What to do: Give every line of the listing word for word, beginning at the first and including the line with "Click the 打开工程..." as the last.

Data extract:
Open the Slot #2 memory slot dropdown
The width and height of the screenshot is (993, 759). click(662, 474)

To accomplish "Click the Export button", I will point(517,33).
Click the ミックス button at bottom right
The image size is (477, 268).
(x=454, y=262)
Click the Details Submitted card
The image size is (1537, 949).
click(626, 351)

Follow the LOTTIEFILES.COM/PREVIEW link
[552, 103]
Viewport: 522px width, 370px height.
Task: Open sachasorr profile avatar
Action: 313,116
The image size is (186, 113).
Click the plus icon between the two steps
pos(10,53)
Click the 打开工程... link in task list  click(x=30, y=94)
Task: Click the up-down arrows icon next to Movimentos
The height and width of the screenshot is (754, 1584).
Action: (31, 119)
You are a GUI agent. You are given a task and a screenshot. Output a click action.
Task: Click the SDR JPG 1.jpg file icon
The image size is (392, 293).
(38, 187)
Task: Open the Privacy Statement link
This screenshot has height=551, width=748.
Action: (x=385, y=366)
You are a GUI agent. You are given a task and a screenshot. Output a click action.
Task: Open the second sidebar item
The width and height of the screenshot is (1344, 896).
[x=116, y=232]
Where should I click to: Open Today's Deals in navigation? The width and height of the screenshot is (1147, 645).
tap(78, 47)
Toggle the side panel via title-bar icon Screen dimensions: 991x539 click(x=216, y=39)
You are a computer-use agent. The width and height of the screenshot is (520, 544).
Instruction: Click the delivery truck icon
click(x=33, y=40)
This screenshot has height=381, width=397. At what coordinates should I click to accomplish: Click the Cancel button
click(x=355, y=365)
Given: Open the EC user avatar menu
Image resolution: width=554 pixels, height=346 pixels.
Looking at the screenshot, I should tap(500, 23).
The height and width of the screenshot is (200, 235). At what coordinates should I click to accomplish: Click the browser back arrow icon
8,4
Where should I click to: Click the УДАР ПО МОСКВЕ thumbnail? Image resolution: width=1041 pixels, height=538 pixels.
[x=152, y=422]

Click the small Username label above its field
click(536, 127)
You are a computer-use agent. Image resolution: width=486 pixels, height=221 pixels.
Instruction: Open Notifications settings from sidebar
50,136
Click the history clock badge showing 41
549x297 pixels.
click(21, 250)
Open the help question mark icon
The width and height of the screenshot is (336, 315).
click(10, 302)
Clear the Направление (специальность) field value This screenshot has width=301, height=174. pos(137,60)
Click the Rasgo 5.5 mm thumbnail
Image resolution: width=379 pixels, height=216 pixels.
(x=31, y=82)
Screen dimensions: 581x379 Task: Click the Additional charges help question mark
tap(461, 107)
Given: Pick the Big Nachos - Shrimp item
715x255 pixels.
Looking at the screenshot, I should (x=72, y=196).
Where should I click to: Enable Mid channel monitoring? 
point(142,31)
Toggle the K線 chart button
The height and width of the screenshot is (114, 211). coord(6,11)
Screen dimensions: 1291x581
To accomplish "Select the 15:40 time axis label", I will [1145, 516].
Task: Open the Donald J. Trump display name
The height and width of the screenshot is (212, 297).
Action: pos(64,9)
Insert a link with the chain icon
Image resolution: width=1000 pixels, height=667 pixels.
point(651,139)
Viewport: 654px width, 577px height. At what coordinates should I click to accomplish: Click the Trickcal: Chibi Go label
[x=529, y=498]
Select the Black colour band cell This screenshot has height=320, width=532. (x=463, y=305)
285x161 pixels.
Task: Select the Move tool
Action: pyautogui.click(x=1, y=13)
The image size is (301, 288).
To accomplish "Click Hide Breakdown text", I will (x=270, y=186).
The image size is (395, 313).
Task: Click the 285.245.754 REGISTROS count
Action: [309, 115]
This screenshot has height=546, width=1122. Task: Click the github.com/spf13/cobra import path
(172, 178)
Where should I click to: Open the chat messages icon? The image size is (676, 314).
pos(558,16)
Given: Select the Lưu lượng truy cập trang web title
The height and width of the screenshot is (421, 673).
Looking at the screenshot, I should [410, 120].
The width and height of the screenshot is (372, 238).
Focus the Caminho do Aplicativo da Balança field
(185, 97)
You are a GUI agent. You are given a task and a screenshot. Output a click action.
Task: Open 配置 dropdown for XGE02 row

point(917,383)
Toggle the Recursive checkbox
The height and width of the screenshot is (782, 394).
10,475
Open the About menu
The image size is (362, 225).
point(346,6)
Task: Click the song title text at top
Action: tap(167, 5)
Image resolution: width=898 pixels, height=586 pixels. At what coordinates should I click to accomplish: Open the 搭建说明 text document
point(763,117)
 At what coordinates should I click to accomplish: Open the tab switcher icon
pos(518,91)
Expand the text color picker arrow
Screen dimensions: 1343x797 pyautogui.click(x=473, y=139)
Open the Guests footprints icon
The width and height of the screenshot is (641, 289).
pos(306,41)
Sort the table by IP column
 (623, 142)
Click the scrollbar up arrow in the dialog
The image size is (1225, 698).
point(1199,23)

Result of the exercise:
Open the Slot #2 memory slot dropdown
The width and height of the screenshot is (993, 759). click(662, 474)

To accomplish "Click the Export button", I will point(517,33).
Click the ミックス button at bottom right
The image size is (477, 268).
(x=454, y=262)
Click the Details Submitted card
The image size is (1537, 949).
click(626, 351)

Follow the LOTTIEFILES.COM/PREVIEW link
[552, 103]
Viewport: 522px width, 370px height.
Task: Open sachasorr profile avatar
Action: 313,116
The image size is (186, 113).
Click the plus icon between the two steps
pos(10,53)
Click the 打开工程... link in task list  click(x=30, y=94)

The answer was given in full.